The three things to understand:

  • Run-scoped state. On the first call_model tick of a turn, the migration resolves the config, mints one tracker with ai_config.create_tracker(), materializes the tool factories into concrete callables, starts a perf_counter_ns timer, and stashes all of it on state. Every subsequent tick reuses what’s on state. The same tracker uses the same runId and results appear in one row per turn in Monitoring.
  • Per-step events stay in call_model. tracker.track_tool_calls(...) is explicitly not at-most-once. It runs every tick the LLM dispatches tools. Token usage accumulates into Annotated[int, add] state fields across ticks.
  • Run-level events move to a new finalize node. track_duration, track_tokens, track_success, and track_error all fire there, one time per turn, reading totals off state.

Read state.py for the run-scoped fields (ai_config, tracker, tools, start_perf_ns, three token counters, errored) and graph.py for the lazy-init prelude in call_model, the finalize node, and other details.

Two SDK details you should know

ai_config.create_tracker() is a factory method as of launchdarkly-server-sdk-ai 0.18.0. If your skill emits ai_config.tracker instead of ai_config.create_tracker, regenerate. This migration workflow uses get_ai_usage_from_response rather than get_ai_metrics_from_response so the graph can accumulate tokens across ticks into state fields rather than tracking them synchronously per-call.

Test this yourself by sending one request through the graph, then opening the config in LaunchDarkly and reviewing the Monitoring tab. Within one or two minutes you should see one row per user question with non-zero duration and token counts. If the tab fills up with multiple rows per question, the skill minted a tracker inside call_model instead of threading one through state.

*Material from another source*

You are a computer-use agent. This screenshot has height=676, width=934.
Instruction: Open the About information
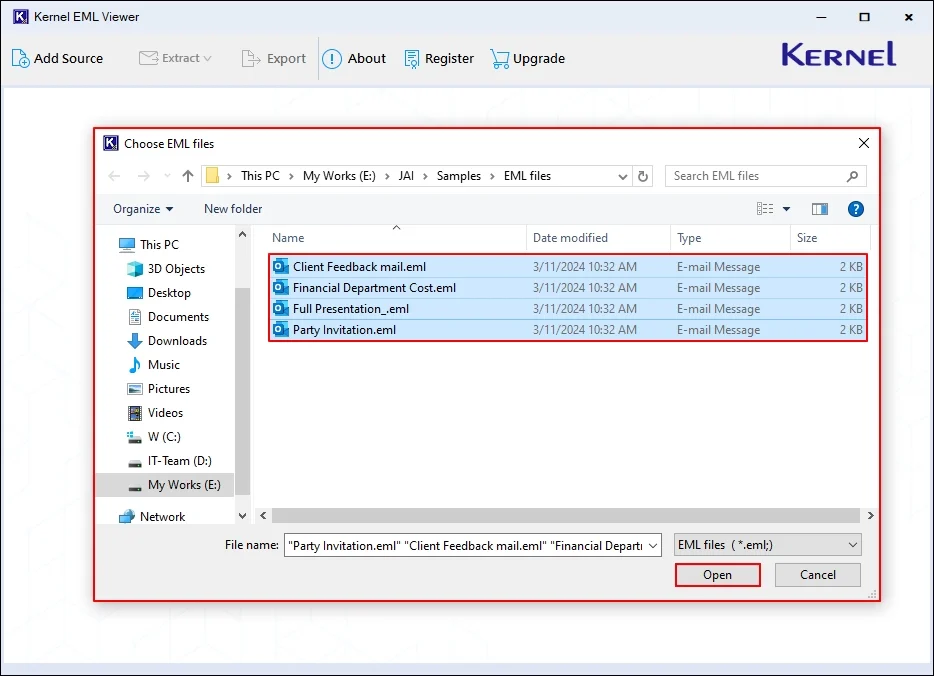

The Monitoring tab showing duration, token, and generation metrics for a migrated config.

The Monitoring tab showing duration, token, and generation metrics for a migrated config.
Two simplifications compared to the skill

This repo collapses the setup steps of resolving the config, minting the tracker, and building the tools into the first tick of call_model instead of a dedicated setup_run node. It also skips track_metrics_of_async around ainvoke, which would fire duration and success per call rather than per turn. This helps produce a legible code diff, but production code should follow the skill’s setup_run and finalize factoring.

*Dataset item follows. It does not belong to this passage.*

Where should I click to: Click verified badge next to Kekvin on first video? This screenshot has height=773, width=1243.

If your app has a thumbs-up/down UI, the skill will also wire tracker.track_feedback(...). Feedback usually arrives in a later request from a different process, so pass tracker.resumption_token out to your frontend at call time and rebuild the tracker with LDAIClient.create_tracker(token, context) in the feedback handler. react-agent doesn’t have a feedback UI, so we’ve intentionally skipped this step.

Keep going

The migration is done. The payoff is what you can do next without another code deploy:

  • Reference implementation. Diff your own run against launchdarkly-labs/react-agent on the aiconfig-migrate branch to validate fallback shape, tool wiring, and tracker placement.
  • Regression-test before rollout. Agent-mode Configs don’t support UI-attached automatic judges, so run an offline evaluation against a fixed dataset. The skill generates a starter datasets/react-agent-tests.csv from your audit; take it to the Offline Evaluation of RAG-Grounded Answers tutorial. The Accuracy judge at threshold 0.85, on a different model family than the agent, is the right starting point.
  • Zero-code changes in production. Swap models per cohort, A/B test prompts or tool sets on 50/50 traffic, disable a tool for a segment, or watch duration, token spend, and eval scores land in the Monitoring tab in real time. All from the LaunchDarkly UI.
  • Scale to a second agent. The moment you add a supervisor plus specialists or any routing handoff, move the topology itself into LaunchDarkly via ai_client.agent_graph("key", ld_context). The Beyond n8n tutorial walks the full pattern, and launchdarkly-labs/devrel-agents-tutorial (agent-skills branch) is the production-grade reference with three agents, per-user targeting, and dynamic routing.